Let's start with some background. I'm developing a module to run inside the NGINX engine to process requests (standard content phase) against an API (not an upstream-compatible socket-based protocol). These requests could be long-running so the module is using thread tasks to execute and generate responses. I'm well aware of how to safely manage content in multi-threaded environments and the threading/pooling/data management constraints of the NGINX internals. For the most part, I've resolved all of the nuances of handling "small" requests and responses. However, the current code handles responses by accumulating a buffer chain of content to be issued with output_filter and finalize_request - which is less than optimal for really large responses which can result from certain parts of the API.
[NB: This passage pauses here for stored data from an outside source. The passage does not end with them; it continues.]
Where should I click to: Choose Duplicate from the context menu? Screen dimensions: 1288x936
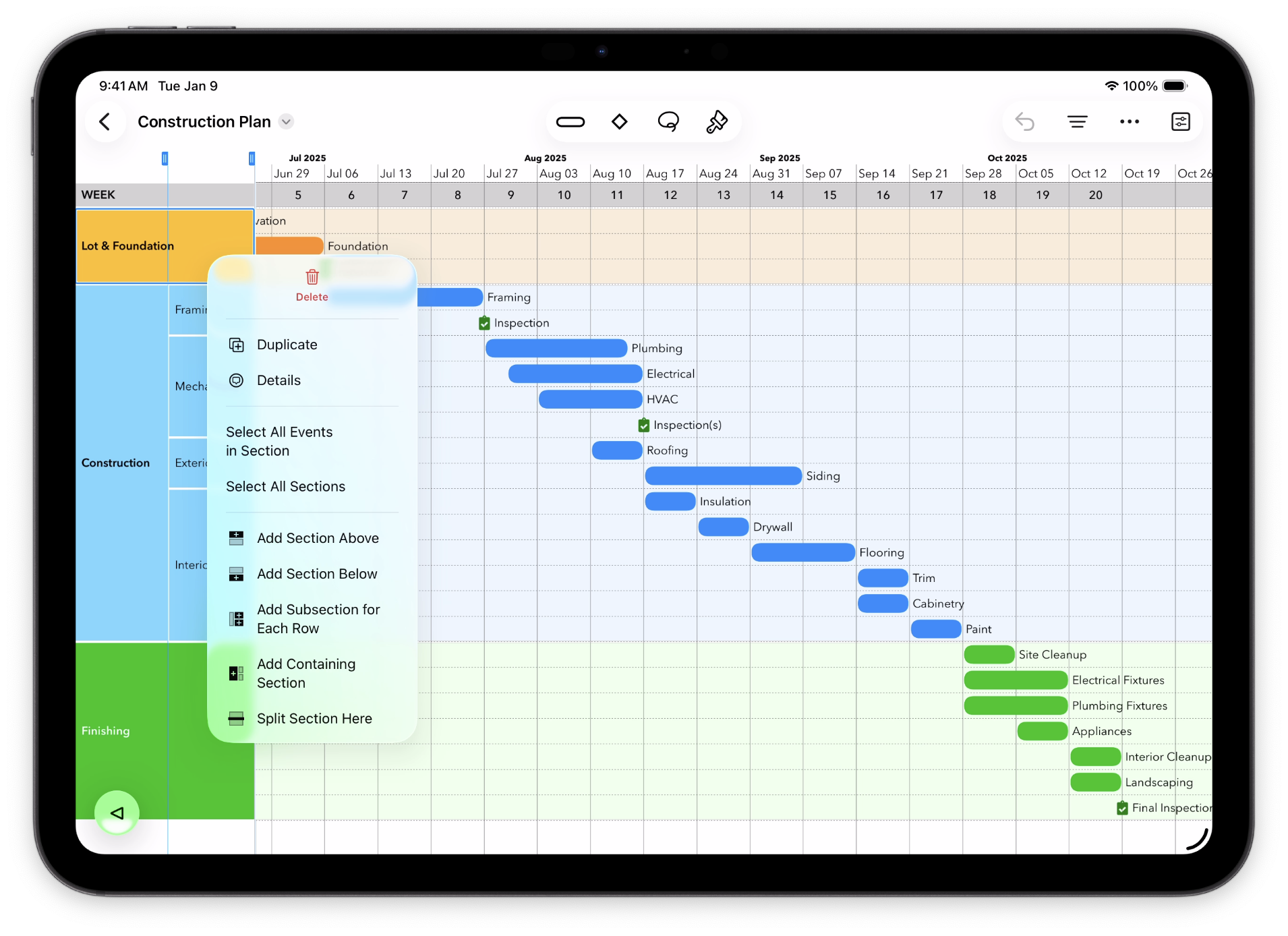(287, 345)
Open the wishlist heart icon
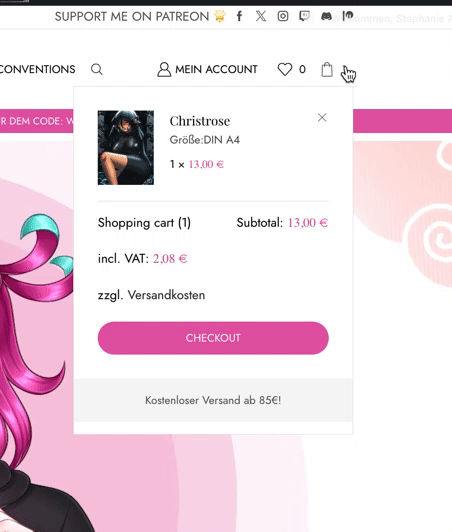This screenshot has width=452, height=532. 285,69
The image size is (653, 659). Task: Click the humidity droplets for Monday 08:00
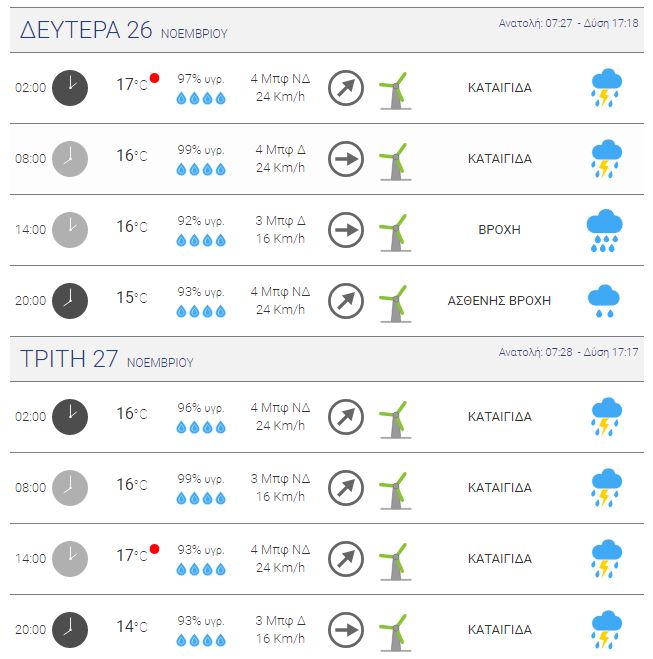click(201, 169)
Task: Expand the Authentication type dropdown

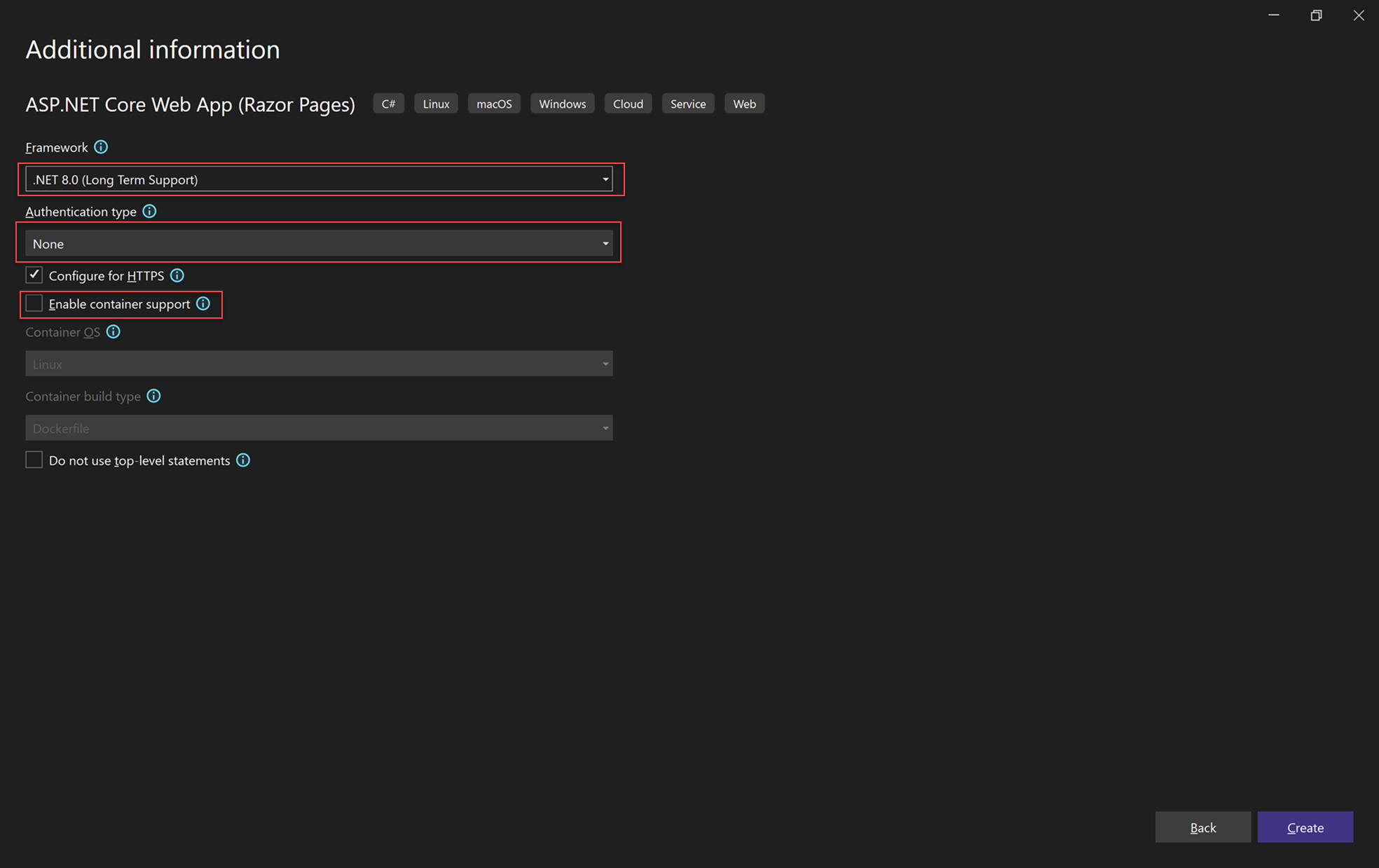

Now for the question - I'm looking for some sample code or basic direction on how to best implement a streaming consumption model to both avoid memory overload and provide write-based throttling from the threaded API processing to the HTTP response instance. Of course, there are the obvious threading boundaries where the task instance cannot call response methods on the request and I know how to handle inter-thread processing/messaging. But what I can't figure out is how to pool/interact with such a transfer mechanism from the main event thread. Three thoughts/possible solutions:
- overload the write event handler in the long-running circumstance to check/consume available chain buffers from the thread processor, with some kind of signalling/hold mechanism to throttle the thread and avoid memory overload. Two issues with this (so far) - how to capture write backlog to throttle the thread but more importantly, how to handle the edge-transition model of the underlying event loop to cause the write handler to actually fire to check for pending records. This (to me) is the 'cleanest' model that I've tried to implement but have been unable to properly get the write handler to fire consistently
- use a continuous/never-ending 1ms timer to simulate an every-event-loop-callback to process backlog, which is even less elegant, it does fire consistently but creates a delay and still has the blocking measurement issues of the previous solution, not to mention having a single callback manage a collection of responses
- the third option, which I originally didn't really like for several reasons but now that I've typed all this out think might be the best solution, is to bind a kernel pipe and use that to shuttle the content between the thread and the event loop, as if it were an external upstream. Was originally thinking of using the pipe to 'wake' the event thread to consume the records but now realizing that I could just use the pipe to shuttle all of the content. The only thing I don't like about this (aside from it seeming to be a much-too-complex solution to the problem) is the possible overload of pipes for a lot of concurrent requests.
Any thoughts? Not looking for someone to provide the code (although if someone says 'hey, check out this module, it does exactly what you need' I won't be upset). Just looking for some guidance from anyone who might have some ideas on how to best approach this problem...